■ **What to work on**: Restate word for word the lines between the start of the material and the line with "Kontakt (85, 432)", keeping both of those ends and none of the pictures.

■ **Task material**:

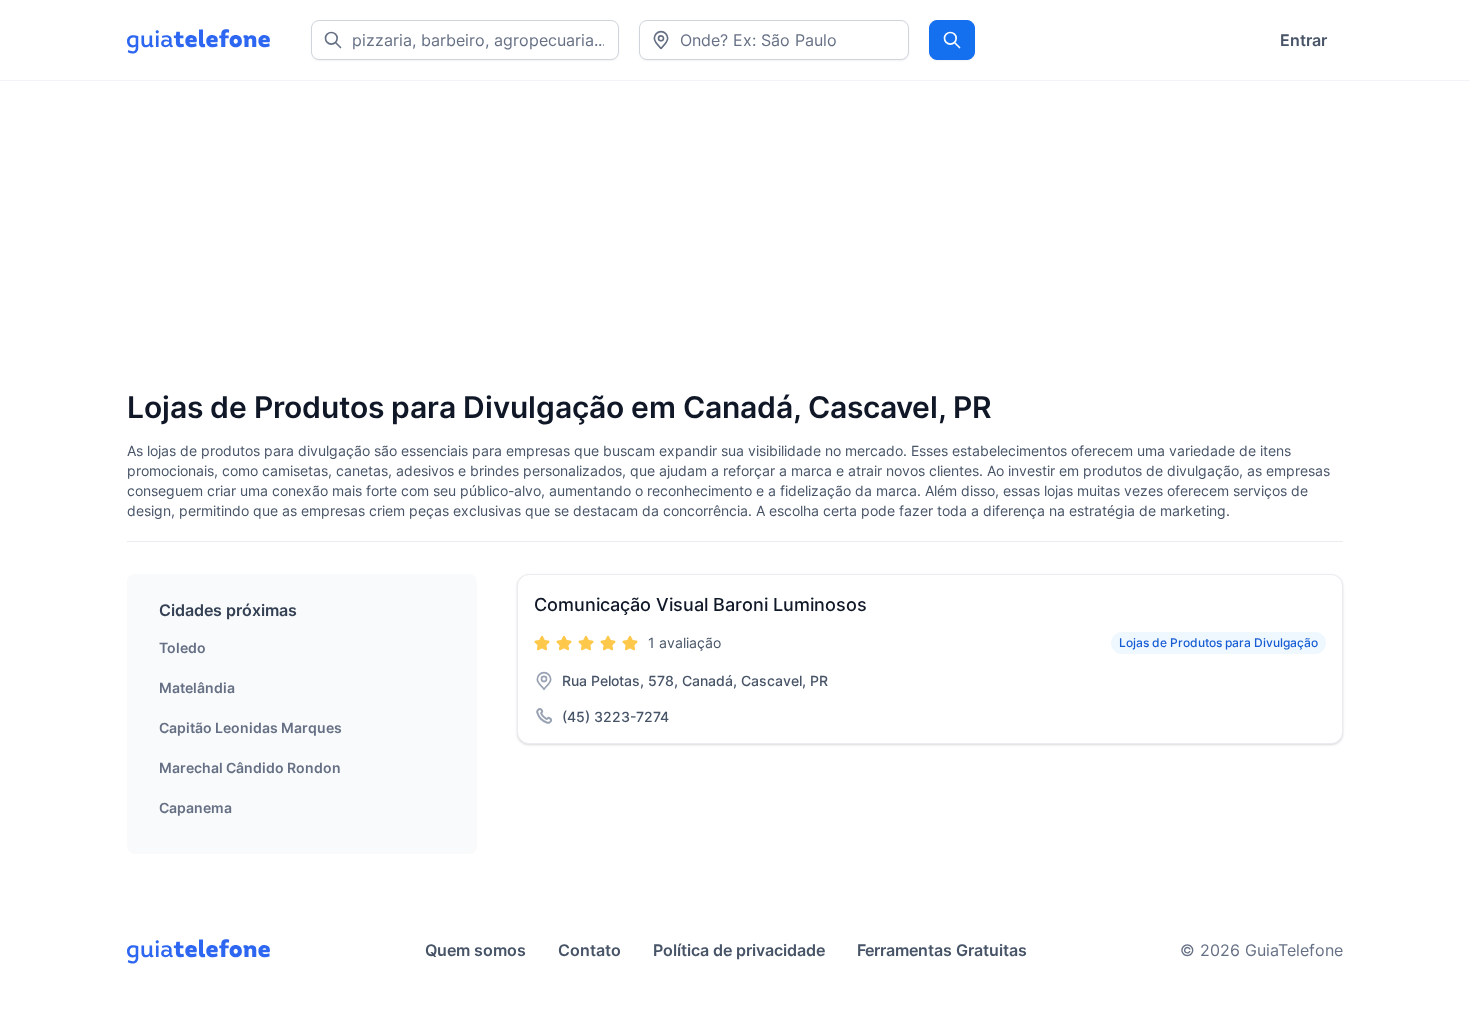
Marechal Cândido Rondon (250, 767)
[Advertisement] (727, 237)
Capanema (195, 807)
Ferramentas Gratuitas (942, 950)
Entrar (1303, 40)
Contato (589, 950)
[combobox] (774, 40)
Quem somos (475, 950)
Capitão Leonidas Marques (250, 727)
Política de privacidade (739, 950)
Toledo (182, 647)
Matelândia (197, 687)
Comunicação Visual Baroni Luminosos (700, 604)
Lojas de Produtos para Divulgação (1218, 642)
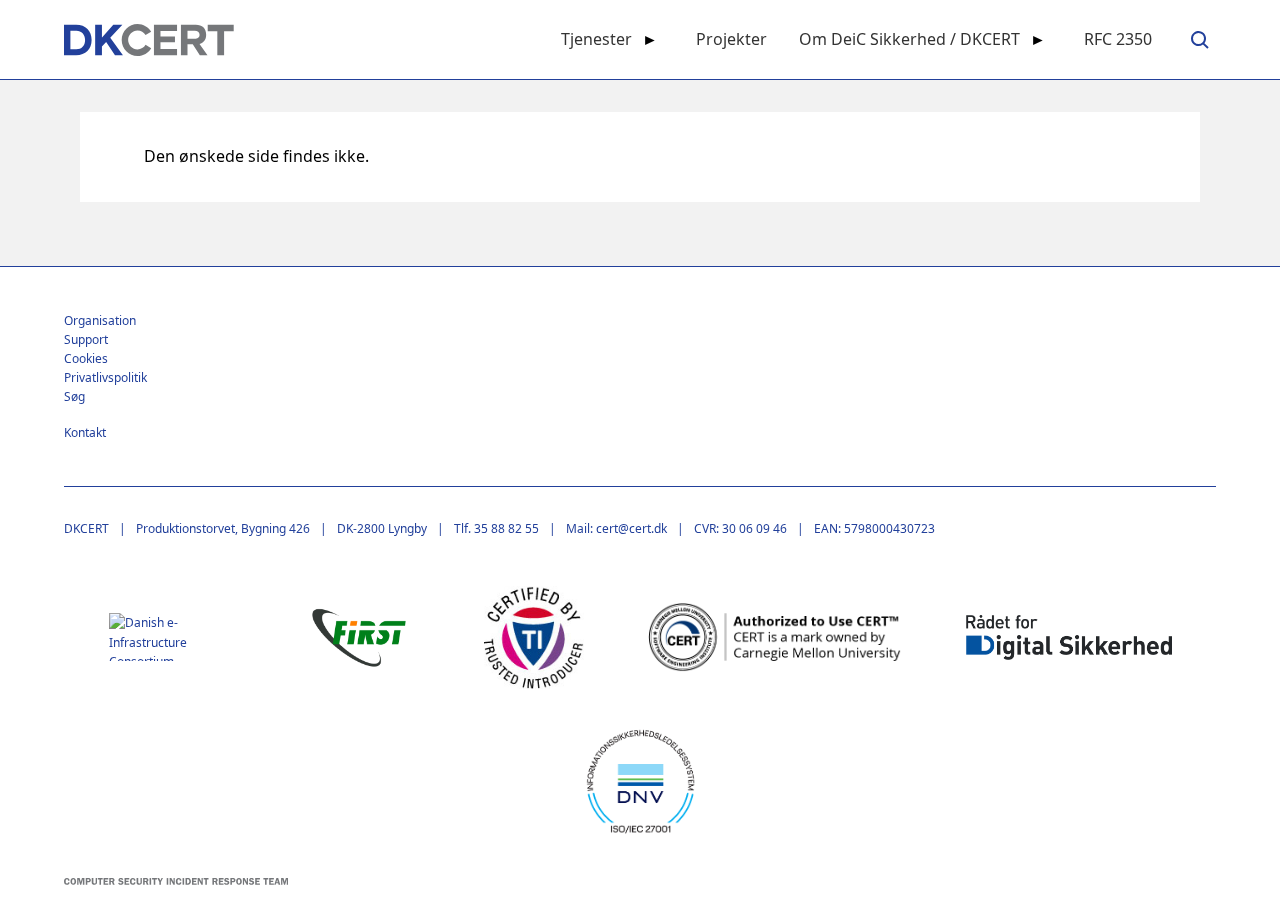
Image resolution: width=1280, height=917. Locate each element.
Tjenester (596, 39)
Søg (74, 396)
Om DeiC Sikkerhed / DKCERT (909, 39)
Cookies (86, 358)
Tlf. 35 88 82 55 (496, 528)
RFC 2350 (1118, 39)
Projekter (731, 39)
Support (86, 339)
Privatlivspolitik (105, 377)
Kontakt (85, 432)
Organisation (100, 320)
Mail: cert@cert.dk (616, 528)
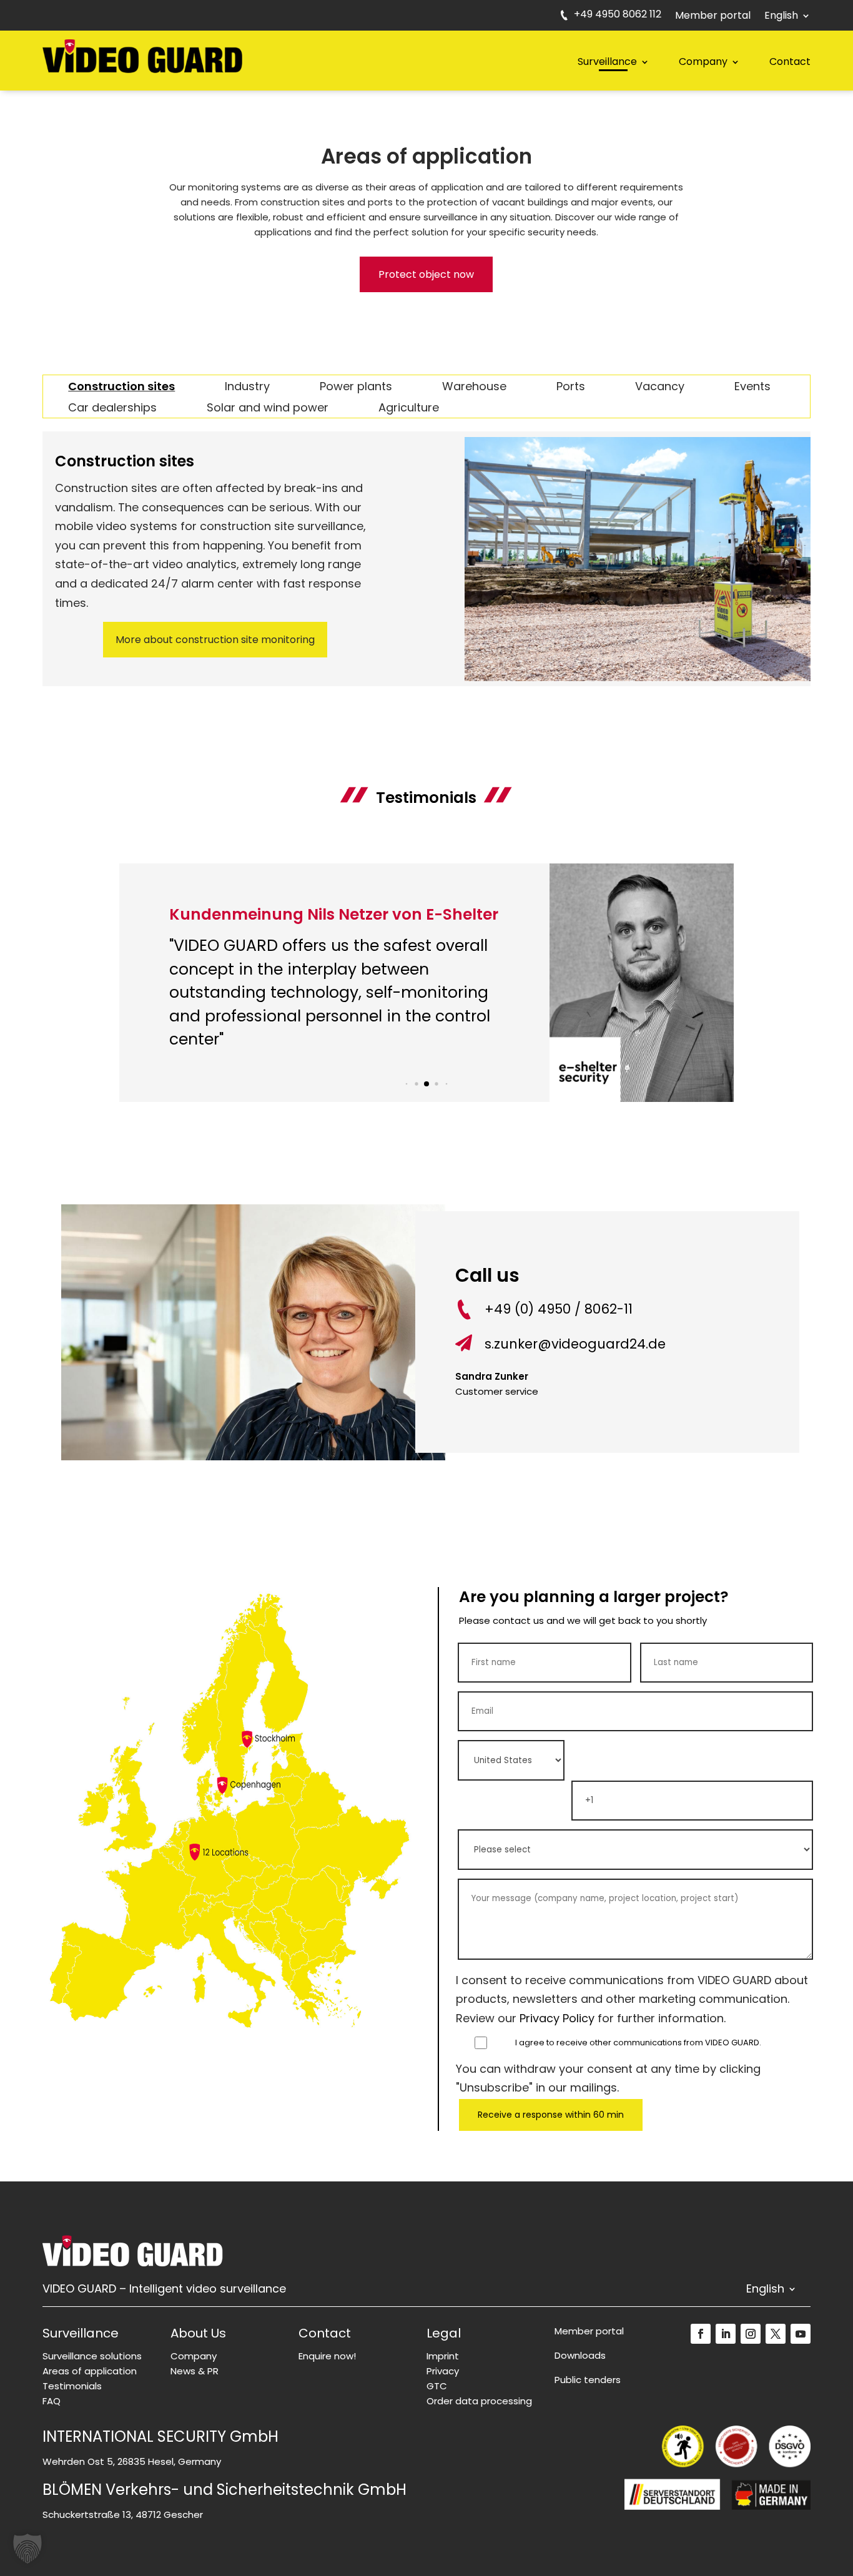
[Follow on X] (776, 2334)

■ **Output for this exercise**:
Marechal Cândido Rondon (250, 767)
[Advertisement] (727, 237)
Capanema (195, 807)
Ferramentas Gratuitas (942, 950)
Entrar (1303, 40)
Contato (589, 950)
[combobox] (774, 40)
Quem somos (475, 950)
Capitão Leonidas Marques (250, 727)
Política de privacidade (739, 950)
Toledo (182, 647)
Matelândia (197, 687)
Comunicação Visual Baroni Luminosos (700, 604)
Lojas de Produtos para Divulgação (1218, 642)
Image resolution: width=1280, height=917. Locate each element.
Tjenester (596, 39)
Søg (74, 396)
Om DeiC Sikkerhed / DKCERT (909, 39)
Cookies (86, 358)
Tlf. 35 88 82 55 (496, 528)
RFC 2350 (1118, 39)
Projekter (731, 39)
Support (86, 339)
Privatlivspolitik (105, 377)
Kontakt (85, 432)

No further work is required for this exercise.